Sono trascorse altre 24 ore lastricate di buone intenzioni, ma prive di atti concreti. I partiti della maggioranza hanno ancora manifestato la “ferrea” volontà di fermare la vendita delle armi alla Turchia, dopo la deliberata aggressione ai curdi nel Rojava: solo che mancano le misure reali per attuare le idee manifestate a mezzo stampa o social. Risultano tante dichiarazioni determinate, che lascerebbero presagire un immediato provvedimento di embargo all’export di armi. Invece niente: dietro le belle parole si scorge l’assenza dell’azione.
La situazione, peraltro, sta diventando sempre più pesante nel Rojava: la brutale uccisione di Havrin Khalaf, segretario del partito Futuro della Siria, conferma che le milizie filoturche stanno agendo con grande rapidità, individuando obiettivi ben precisi. Un’offensiva durissima che fa a pezzi i diritti umani. E in alcuni casi gi attacchi hanno preso di mira anche i giornalisti. Insomma, le immagini dal fronte nord-siriano dovrebbero scuotere le coscienze e sollecitare una risposta diplomatica e commerciale.

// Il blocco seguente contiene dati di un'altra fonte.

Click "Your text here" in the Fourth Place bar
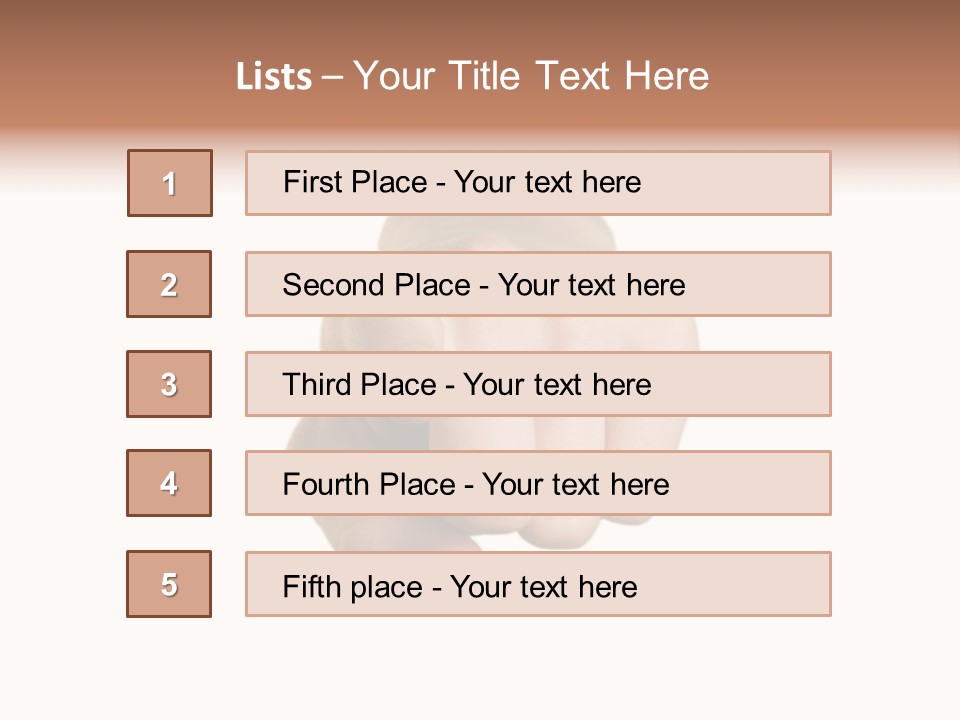point(575,485)
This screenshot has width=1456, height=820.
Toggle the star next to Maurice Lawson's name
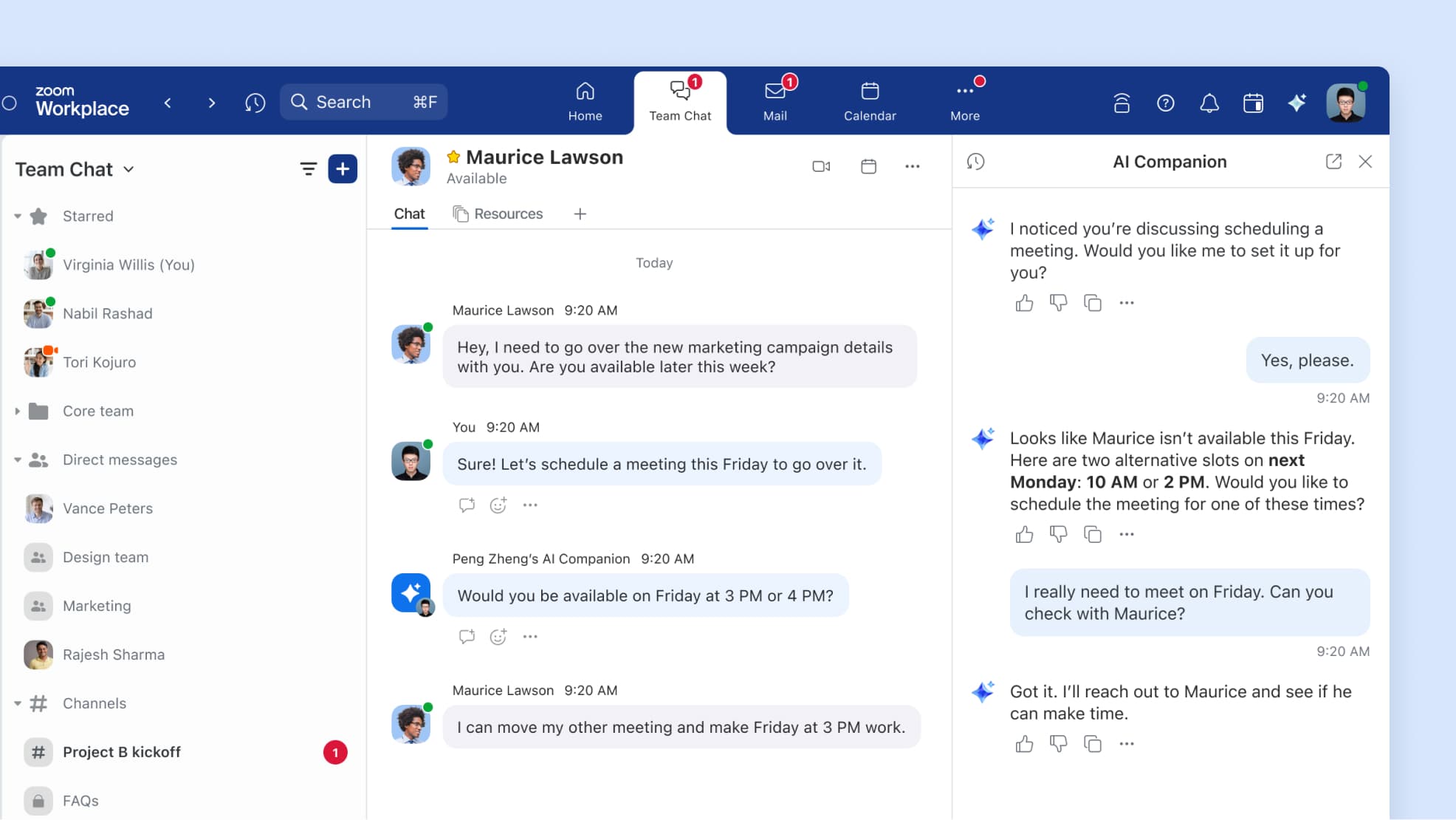pyautogui.click(x=453, y=157)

Peraltro, come è stato già ampiamente rilevato, non è necessario alcun atto “eroico” del governo italiano per dire #BastaArmiallaTurchia: è sufficiente applicare la legge 185 del 1990, che vieta la vendita di armamenti a Paesi in guerra. E quello deciso dal presidente turco, Recep Tayyip Erdoğan, è indubitabilmente un atto di guerra, che peraltro rischia di innescare conseguenze a catena: ora l’esercito di Bashar Assad sta andando in soccorso dei curdi, soprattutto per difendere Kobane, dopo un’intesa trovata in poche ore tra Damasco e i leader delle Ypg (Unità di Protezione Popolare curde).

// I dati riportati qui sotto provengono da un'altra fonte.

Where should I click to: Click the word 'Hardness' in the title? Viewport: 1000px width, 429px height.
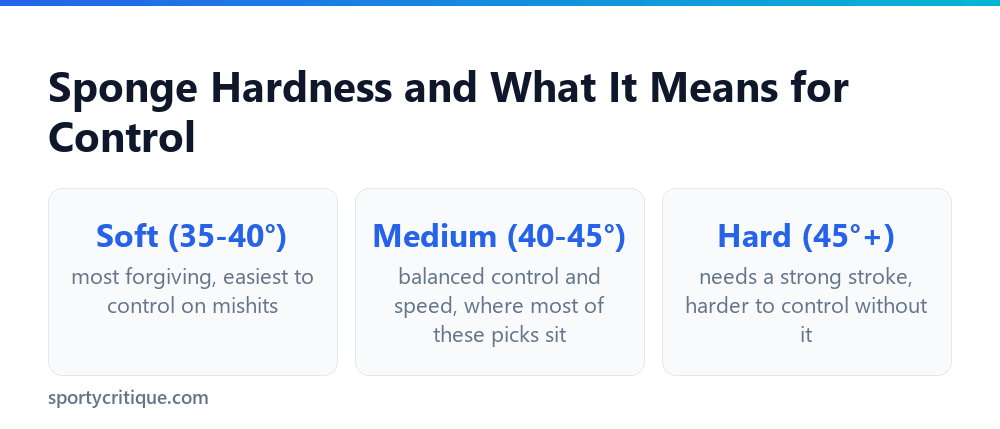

Eppure dalle cronache, come l’articolo pubblicato da La Repubblica (il cui titolo è in copertina di questo post), emerge in realtà un approccio di pragmatica (o meglio dire cinica) realpolitik dell’Italia, che non vuole rinunciare al giro di affari innescato dall’export di armi Made in Italy ad Ankara. Il ‘governo della svolta’ non manifesta una seria volontà di dare una svolta anche in politica estera: sembra anzi in netta continuità con tutti i precedenti esecutivi.